= Jean Bertolino =

French journalist and writer

Jean Bertolino (born 31 March 1936 in Marseille) is a French journalist and writer.

== Biography ==
A former student at the École supérieure de journalisme de Paris (class 1959–1961), a senior reporter and war correspondent, Bertolino worked for La Croix, Le Monde, Le Figaro and several provincial dailies. He was awarded the Albert Londres Prize in 1967 for his coverage of Vietnam and Cambodia at war and the revolt of the Kurds in Iraq, published in the newspaper La Croix and reprinted by numerous foreign newspapers.

In 1987, he became responsible for the reporting department at TF1, a public channel with which he had been collaborating since 1983. From 1988, he was the producer of 52 sur la Une, a magazine whose last issue was presented in June 2001.

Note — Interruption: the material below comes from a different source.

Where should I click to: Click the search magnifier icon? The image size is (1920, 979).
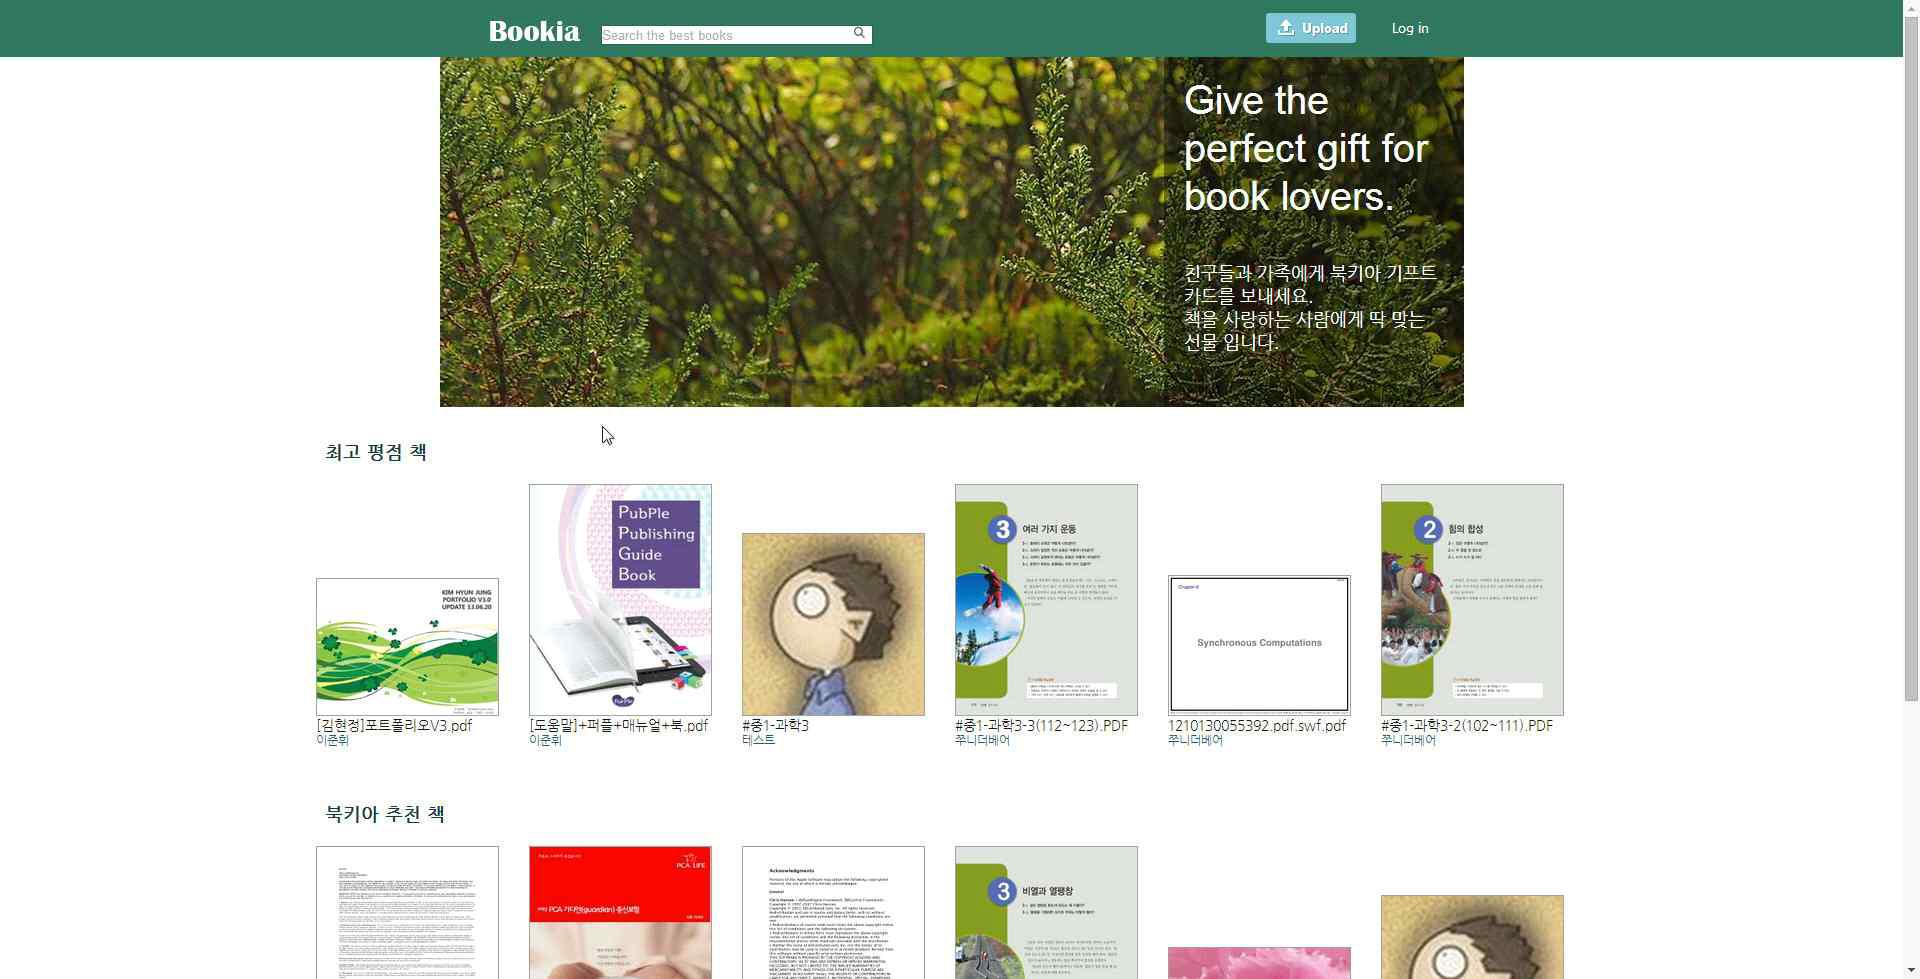(859, 33)
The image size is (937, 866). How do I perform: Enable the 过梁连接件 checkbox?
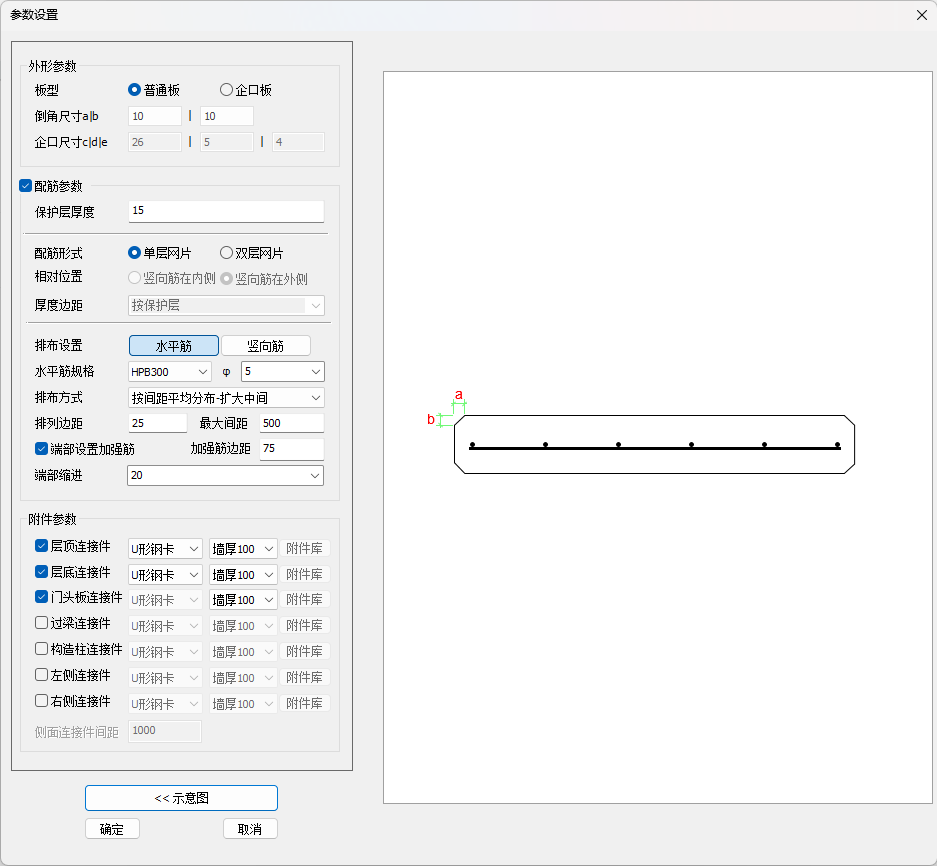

He is also the author of novels.

== Works ==
- 1968: Vietnam sanglant, Stock
- 1969: Les Trublions, Stock
- 1974: Les Orangers de Jaffa, Éditions France-Empire
- 1979: Albanie, la sentinelle de Staline, Éditions du Seuil
- 1993: Histoires vécues, L'Archipel
- 1997: Madame l'Etoile, Flammarion
- 1998: La Frontière des fous, Flammarion
- 2000: Le Chant du Farou, Alzieu
- 2002: Chaman, Presses de la Cité
- 2004: Fura-Tena, Presses de la Cité
- 2010: Pour qu'il ne meure jamais, Calmann-Lévy
- 2014: Et je te donnerai les trésors des ténèbres, Calmann-Lévy

== Prizes ==
- Prix Albert Londres 1967.
- Grand Prix de Poésie 2011 of the Société des poètes et artistes de France (SPAF) for all his writings in prose - articles, novels, great reports - and lyrics.